As shown in Table 2, the remaining 8 studies involving 1,274 participants (661 and 613 cases for experimental and control group, respectively) reported adverse effects. As found, XMLI plus conventional treatment caused cutaneous pruritus (9 cases), palpitation (6 cases), light-headed (7 cases), headache (2 cases), hypokalemia (1 case), abnormal liver function (3 cases), major adverse cardiac event (3 cases), while conventional therapy induced leukocytosis (1 case), light-headed (1 case), palpitation (3 cases), dizziness (1 case), light-headed (2 cases), vomiting (1 case), abnormal liver function (2 cases), headache (3 cases), major adverse cardiac event (9 cases) (Zhao et al., 2010; Huang et al., 2013; Wu, 2015; Xue et al., 2015; Yang M. et al., 2015; Li et al., 2016; Wang, 2017; Ye et al., 2017). The incidence rate of adverse effect in the experimental group (4.7%) was slightly higher than that in control group (3.4%). The types of adverse effect nearly equaled between these two groups (7 and 8). The symptoms, such as palpitation, light-headed, headache, and dizziness, were relieved through rest or slowly dropping. None of these adverse events were serious and no included trials reported death during the scheduled treatment.
Table 2.
Type | The number of adverse effect | References | |
---|---|---|---|
Experimental group | Control group | ||
Cutaneous pruritus | 9 | 0 | Huang et al., 2013; Xue et al., 2015; Yang M. et al., 2015 |
Palpitation | 6 | 3 | Yang M. et al., 2015; Li et al., 2016; Ye et al., 2017 |
Light-headed | 7 | 1 | Zhao et al., 2010; Huang et al., 2013; Wu, 2015 |
Headache | 2 | 3 | Ye et al., 2017 |
Dizziness | 0 | 1 | Yang M. et al., 2015 |
Hypokalemia | 1 | 0 | Ye et al., 2017 |
Abnormal liver function | 3 | 2 | Ye et al., 2017 |
Major adverse cardiac event | 3 | 9 | Wang, 2017 |
Leukocytosis | 0 | 1 | Xue et al., 2015 |
Vomiting | 0 | 1 | Ye et al., 2017 |
Total event | 31/661 | 21/613 | – |
Incidence rate | 4.7% | 3.4% | – |
Discussion
Summary of evidence
In this review, XMLI in all the included studies were from Yunnan Teng yao Pharmaceutical Co., Ltd. The dosages of XMLI were 4/6 mL twice a day or 8 mL per day or 5–10 mg/kg twice a day via intravenous drip. The treatment course varied from 5 to 15 days. The combination of XMLI and conventional therapy displayed better therapeutic effects than conventional treatment alone based on the total effective rate, suggesting that XMLI could improve the clinical efficacy of conventional therapy for the treatment of CHF. The mechanism could contribute to the inhibition of the phosphorylation of ERK1/2, AKT, GSK3β, and protein expression of GATA4 (Qi et al., 2017).

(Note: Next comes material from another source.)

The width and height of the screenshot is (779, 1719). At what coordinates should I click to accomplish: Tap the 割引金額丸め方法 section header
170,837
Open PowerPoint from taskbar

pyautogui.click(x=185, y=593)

As to left ventricular structure and function, the meta-analysis demonstrated that additional XMLI therapy was superior to conventional treatment, evidenced by increase of LVEF and decrease of LVEDD. In parallel, the combined use of XMLI and conventional therapy was found to increase 6-MWD, the indicator of functional capacity. Both BNP and NT-proBNP levels are good serum markers for evaluating the improvement of heart failure because there is a good correlation between their levels and the severity of heart failure (Jourdain et al., 2007; Oremus et al., 2014). Benefits of XMLI treatment were shown on the decline of serum BNP and NT-proBNP.
Eighteen out of twenty-six studies (69.2%) reported adverse events. Our systematic review observed that the incidence rate of adverse events in the experimental group was a bit higher than that of control group. XMLI plus conventional treatment mainly contributed to cutaneous pruritus, palpitation, light-headed, abnormal liver function and major adverse cardiac event. Similarly, conventional therapy caused palpitation, abnormal liver function, headache and major adverse cardiac event. Rest or slowly dropping was able to relive the symptoms of palpitation, light-headed, headache and dizziness. No serious adverse event was observed in these two groups. XMLI seemed generally safe, but the evidence was too limited to make a decisive conclusion on safety.
Although there was no significant difference on the adverse events between XMLI plus conventional treatment and conventional treatment, additional use of XMLI ameliorated the clinical efficacy and improvement of left ventricular structure and function as well as functional capacity. Therapeutic effects and safety of XMLI remains to be investigated due to a limited number of trials and poor methodological quality of the included trials.
Strengths and limitations
CHF is a global health problem with 26 million people suffering. Even if diuretics, ACEI, β-blockers, and digitalis are commonly recommended for CHF patients by ESC and ACC/AHA guidelines (Ponikowski et al., 2016; Writing Committee et al., 2016). It is unsatisfying for the western medicine alone on the treatment of CHF due to adverse reactions such as arrhythmia, nausea and impairment of vision caused by digitalis, and dry cough by ACEI (Vegter and de Jong-van den Berg, 2010; Agarwal and Amsterdam, 2015). XMLI has been proven to effectively treat various kinds of failing heart. However, a large number of trials concerning XMLI were conducted independently. This meta-analysis was the first study to systematically evaluate the effects of combined use of XMLI and conventional therapy for CHF treatment and provided preliminary evidence.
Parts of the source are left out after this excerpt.